Foxpass integrates with your current root identity (whether that's Google Apps, Office 365, Bitium, Okta, OneLogin, etc.) to bring single-sign-on into your server and Wifi infrastructure.
Foxpass is cloud-hosted, meaning there's no hardware to build, buy, scale, or maintain. And if cloud doesn't work for you, we have an on-premise version available.
With Foxpass, it's no longer necessary to hard-code all users, groups, and SSH keys onto each host with Puppet or Chef. Instead, using trusted LDAP PAM modules built into every popular Linux distro, each host will check Foxpass to see if a certain user is allowed access, and then will check the user's SSH key with the keys in the user's Foxpass account. LDAP will pass along the user's group information as well, which facilitates a robust and dynamic access policy on a per-host or per-resource basis. Example setup notes are available.
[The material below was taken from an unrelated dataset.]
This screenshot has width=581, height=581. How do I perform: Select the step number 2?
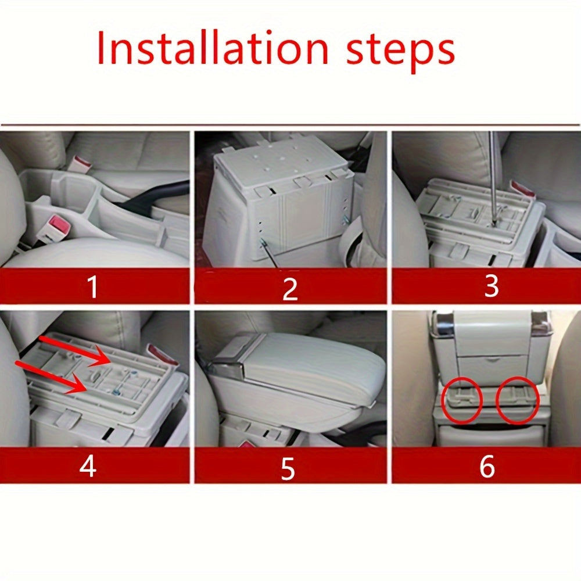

Foxpass allows you to have individual logins to your Mac OSX computers, all served up from our LDAP server. Each user will get his/her own private home folder, or all users can share one.
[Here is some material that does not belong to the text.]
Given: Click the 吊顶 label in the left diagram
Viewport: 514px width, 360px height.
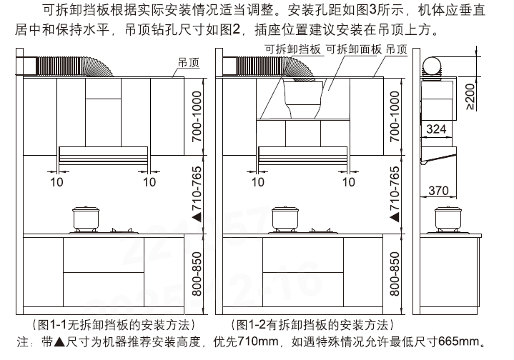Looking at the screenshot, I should click(189, 63).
Applications like OpenVPN, Jenkins, Tableau, Chef Server, Nagios, TeamCity, JAMF Casper, Github Enterprise, Splunk, etc. have LDAP connectors that will work with Foxpass. See our documentation for detailed how-to for many applications.
A network password that is shared with all employees is a security risk when an employee departs and the password is not changed. Most access points support WPA2 enterprise, which enables 802.1x authentication via RADIUS. By default, our RADIUS servers use only the most secure RADIUS variants available: EAP-TTLS-PAP to secure password transmissions over the Internet and (optionally) certificate-based EAP-TLS. (PEAP and PAP available but not recommended.) Our RADIUS interface can also work to simplify logins to your VPN.
Foxpass allows users to manage their own SSH keys. When an employee gets a new laptop, he/she can upload his/her new key to Foxpass and log into machines without needing to go through an admin or wait for a Puppet/Chef cycle. Furthermore, admins can enforce an SSH key rotation policy adhere to company guidelines.
Infrastructure access should not be all-or-none. Server access should be granted only on a "need-to-go" basis. Foxpass makes it simple to create groups of servers; either by hostname or by Amazon Web Services properties like VPC id, Subnet id, or even a tag. Individual users and groups of users can be permitted access, either on a permanent or temporary basis. Now it's simple to let a single QA engineer visit production to track down a bug, but have their access be revoked automatically at the end of the day.